Сколько таких вот детских молитв унеслось в небеса, оставшись благим порывом, без дальнейших дел и свершений, сколько растаяло, не оставив даже следа! И кто бы мог сказать тогда, что этой молитве и молитвеннику этому суждена иная судьба, что не впусте давал он обеты Богу своему? Будет он отныне сторониться игр сверстников. Будет задумчив и тих. Будет одолевать себя и в ученьи и в жизни, даже некоторый страх внушая родителем. И бесповоротно изберет он грядущую судьбу свою. Ибо он, среди прочих званых, окажется избранным, немногим из многих, и даже мало сказать, немногим – одним из тех, что рождаются порой раз в столетие и служат гордостью, украсою и надеждой родимой земли.
Глава 20
И вот перед ними, среди виноградных ветвей, в прокаленном солнцем трепещущем воздухе, на ярко-синем сияющем небе показались башни Цареграда. Русичи столпились на холме, удерживая коней. Нет, то была не сказка, не марево знойного дня – вечный град Константина, град патриархов и кесарей, хранитель святынь, оплот и прибежище православия, в терновом венце своих стен раскинулся впереди. И они молчали, потрясенные. И так же молча, гуськом, стали спускаться с холма. Пот и пыль, усталость и жар дороги претворились теперь в томительно-сладкий искус предвкушения. Уже не рассказы бывалых и не книжная молвь – свои очеса узрят наконец предивное чудо! И уже не трогали взора лохмотья нищеты, ни грязь придорожных хижин, лишь чудо, поднявшееся на холмах, то пропадающее, то возникающее вновь все ближе и ближе…
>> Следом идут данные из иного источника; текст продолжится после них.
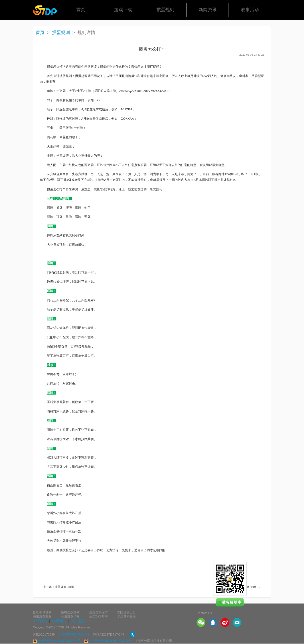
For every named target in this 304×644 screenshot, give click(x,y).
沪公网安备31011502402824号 (108, 641)
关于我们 (40, 621)
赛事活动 (250, 10)
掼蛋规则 (165, 10)
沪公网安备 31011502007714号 (57, 641)
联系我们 (59, 621)
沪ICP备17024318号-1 (74, 634)
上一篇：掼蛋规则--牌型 (58, 587)
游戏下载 (123, 10)
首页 (81, 10)
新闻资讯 (208, 10)
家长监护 (78, 621)
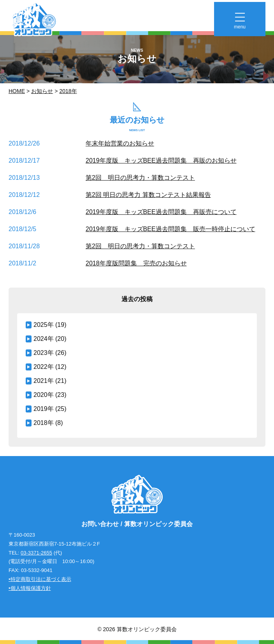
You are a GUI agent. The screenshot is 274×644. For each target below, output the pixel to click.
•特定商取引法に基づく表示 (40, 579)
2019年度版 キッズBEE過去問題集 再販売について (161, 212)
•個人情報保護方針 (30, 588)
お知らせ (42, 91)
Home (17, 91)
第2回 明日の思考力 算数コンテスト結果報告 (148, 195)
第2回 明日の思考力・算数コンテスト (140, 177)
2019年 (44, 409)
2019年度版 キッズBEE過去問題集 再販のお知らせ (161, 160)
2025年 (44, 325)
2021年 (44, 381)
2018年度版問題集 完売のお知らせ (136, 263)
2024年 (44, 339)
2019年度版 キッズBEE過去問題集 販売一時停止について (170, 229)
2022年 (44, 367)
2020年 (44, 395)
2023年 (44, 353)
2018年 (68, 91)
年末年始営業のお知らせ (120, 143)
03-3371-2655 (36, 553)
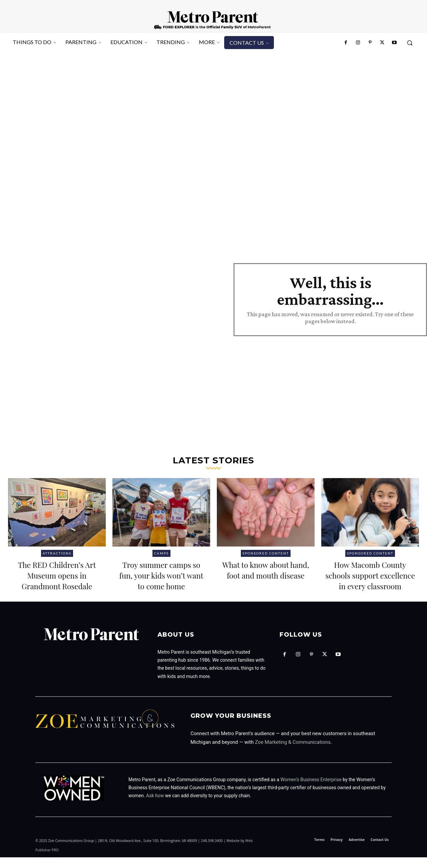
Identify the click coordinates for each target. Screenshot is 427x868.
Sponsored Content (266, 553)
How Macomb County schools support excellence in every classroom (370, 580)
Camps (161, 553)
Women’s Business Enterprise (311, 790)
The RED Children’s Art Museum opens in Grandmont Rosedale (57, 575)
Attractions (57, 553)
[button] (409, 43)
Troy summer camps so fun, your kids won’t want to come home (161, 580)
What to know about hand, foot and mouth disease (265, 575)
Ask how (155, 807)
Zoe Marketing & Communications (293, 753)
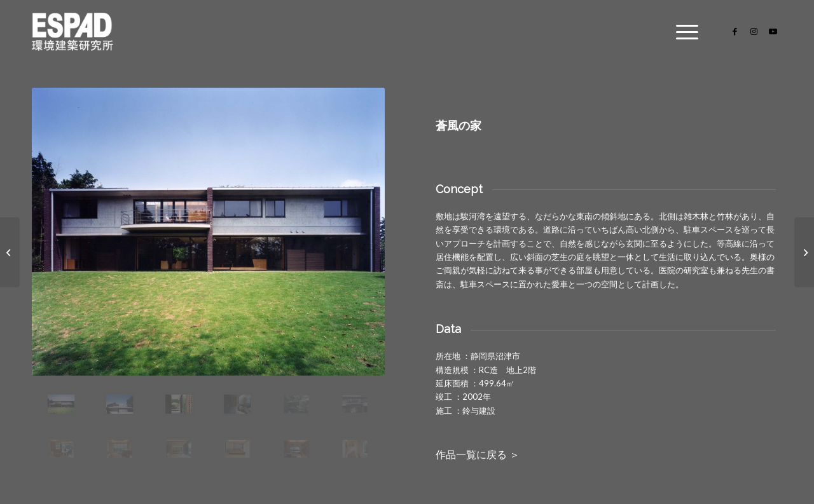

В город, передохнув, умывшись с дороги и оставив коней на русском подворье, входили пешком сквозь Золотые ворота. Их вел патриарший клирик, посланный нарочито, со свитою из монахов и мирян. Грамоты волынского князя Юрия Львовича, обогнавшие путников, делали свои дело. Да и не столь уж вседневное событие – утверждение нового митрополита русского!
В толпе русичей выдавался статью и светлой открытостью лица высокий человек, просторный в плечах и сухощавый, с пытливым ясным взором и тревожно-чуткими перстами рук, сжимавших сейчас долгий дорожный посох, – изограф, книгочий, ритор и иконописец, игумен Ратского монастыря на Волыни, именем Петр, коего князь Юрий Львович и бояре, а также синклит епископов Галича и Волыни прислали сюда ставиться в митрополиты всея Руси. О том были грамоты, с пристойными случаю поминками, патриарху Афанасию и кесарю Андронику Палеологу.